Dropped Log Monitoring

When the agent’s buffer is full (500 entries), new log entries are dropped. The agent tracks dropped entries and reports the count in each heartbeat. After a successful heartbeat, the counter resets to zero.

You can monitor this by checking the heartbeat data for a device. A non-zero dropped log count indicates the agent is producing logs faster than it can ship them. Common causes:

Network latency to the API server is high
Debug-level logging is enabled, producing high volume
Agent is under heavy load (e.g., running many concurrent commands)

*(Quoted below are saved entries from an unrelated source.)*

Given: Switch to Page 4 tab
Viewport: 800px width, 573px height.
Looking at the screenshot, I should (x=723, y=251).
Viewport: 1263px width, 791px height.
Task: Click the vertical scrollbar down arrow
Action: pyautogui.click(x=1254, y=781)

To mitigate, increase the shipping level to warn or error, or investigate the root cause of the high log volume.

API Reference

Agent Ingest

| Method | Path | Description | |---|---|---| | POST | /api/v1/agents/:id/logs | Ship a batch of diagnostic log entries |

Device Diagnostic Logs

| Method | Path | Description | |---|---|---| | GET | /api/v1/devices/:id/diagnostic-logs | Query diagnostic logs for a specific device |

Fleet Log Search

| Method | Path | Description | |---|---|---| | POST | /api/v1/logs/search | Search logs across the fleet with filters | | GET | /api/v1/logs/aggregation | Time-bucketed log aggregation | | GET | /api/v1/logs/trends | Trending log patterns | | POST | /api/v1/logs/correlation/detect | Detect cross-device log correlations | | GET | /api/v1/logs/correlation/detect/:jobId | Check status of an async correlation detection job | | GET | /api/v1/logs/correlation | List detected correlations | | GET | /api/v1/logs/queries | List saved log search queries | | POST | /api/v1/logs/queries | Create a saved log search query | | GET | /api/v1/logs/queries/:id | Get a saved query by ID | | DELETE | /api/v1/logs/queries/:id | Delete a saved query |

Troubleshooting

Logs not appearing for a device Verify the agent is enrolled and the log shipper is initialized. The shipper starts after enrollment when the agent has a valid server URL, agent ID, and auth token. Check the agent’s local stdout for [log-shipper] messages indicating shipping errors.

Only seeing info-level and above The default minimum shipping level is info. To capture debug entries, dynamically adjust the shipping level via the agent’s configuration or use SetShipperLevel("debug"). Note that debug-level logging significantly increases volume and may cause buffer drops.

Logs delayed by up to 60 seconds This is expected. The shipper flushes every 60 seconds or when the buffer reaches 500 entries, whichever comes first. For time-critical debugging, lower the minimum level to produce more entries and trigger faster flushes.

“Device not found” when agent ships logs The ingest endpoint looks up the device by agentId (the :id path parameter). If the agent was recently re-enrolled with a new agent ID, the old ID will return 404. Verify the agent’s configuration file has the correct agent ID.

Search returns no results despite logs existing The search parameter on the diagnostic logs endpoint uses PostgreSQL ILIKE against the message column and the fields JSON cast to text. Ensure your search term does not contain special SQL characters. Also verify the since/until time range includes the logs you are looking for.

High dropped log count in heartbeat The agent’s buffer holds 500 entries. If the shipper cannot deliver batches fast enough (network issues, API downtime), entries are dropped. The dropped count resets after each successful heartbeat. Investigate network connectivity between the agent and API, or raise the minimum shipping level to reduce volume.